Performance of CryoValve SG Decellularized Pulmonary Allografts Compared With Standard Cryopreserved Allografts

Divisions of Pediatric Cardiovascular Surgery and Pediatric Cardiology, University of Michigan Medical School, Ann Arbor, Michigan

Accepted for publication June 1, 2009.

^_* Address correspondence to Dr Ohye, 5144 CVC/SPC 5864, 1500 East Medical Center Dr, Ann Arbor, MI 48109 (Email: ohye{at}umich.edu).

Presented at the Fifty-fifth Annual Meeting of the Southern Thoracic Surgical Association, Austin, TX, Nov 5–8, 2008.

Background: There is no ideal option for pulmonary valve replacement in children. Cryopreserved pulmonary allografts frequently demonstrate early valve regurgitation and may elicit an immune response. To improve these shortcomings, the SynerGraft process (CryoLife, Kennesaw, GA) decellularizes an allograft, leaving only connective tissue, which then becomes repopulated with host cells. A previous study at our institution demonstrated superior short-term durability of the SynerGraft-processed CryoValve SG compared with standard allografts. Longer-term impact of the technology remains unknown.

Methods: A single institution review was performed of all CryoValve SGs implanted between 2001 and 2004. Forty-one CryoValve SG patients and 41 age and diagnosis-matched standard allograft controls were evaluated. Demographics, survival, reintervention, and echocardiographic findings were analyzed.

Results: There were no significant differences between groups in demographics, valve diameter, orthotopic-heterotopic allograft position, or follow-up. For the entire cohort, there was no difference in early or late insufficiency or stenosis at a mean follow-up of 46 ± 14 months. However, freedom from moderate to severe insufficiency (>3+) was significantly better for CryoValve SG patients (p = 0.05). In addition, for patients greater than 2 years of age, CryoValve SGs were significantly less regurgitant (p = 0.045) and stenotic (p = 0.041). Long-term survival was identical at 85% (35 of 41).

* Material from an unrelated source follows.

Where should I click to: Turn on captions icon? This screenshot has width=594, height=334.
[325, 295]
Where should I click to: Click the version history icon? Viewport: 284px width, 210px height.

Conclusions: When compared with standard allografts, CryoValve SGs demonstrate superior freedom from significant insufficiency at intermediate follow-up. In older children, CryoValve SGs display less insufficiency and stenosis. For infants, patient age, valve diameter, previous conduit, and rapid somatic growth would likely be the predominant factors leading to allograft failure.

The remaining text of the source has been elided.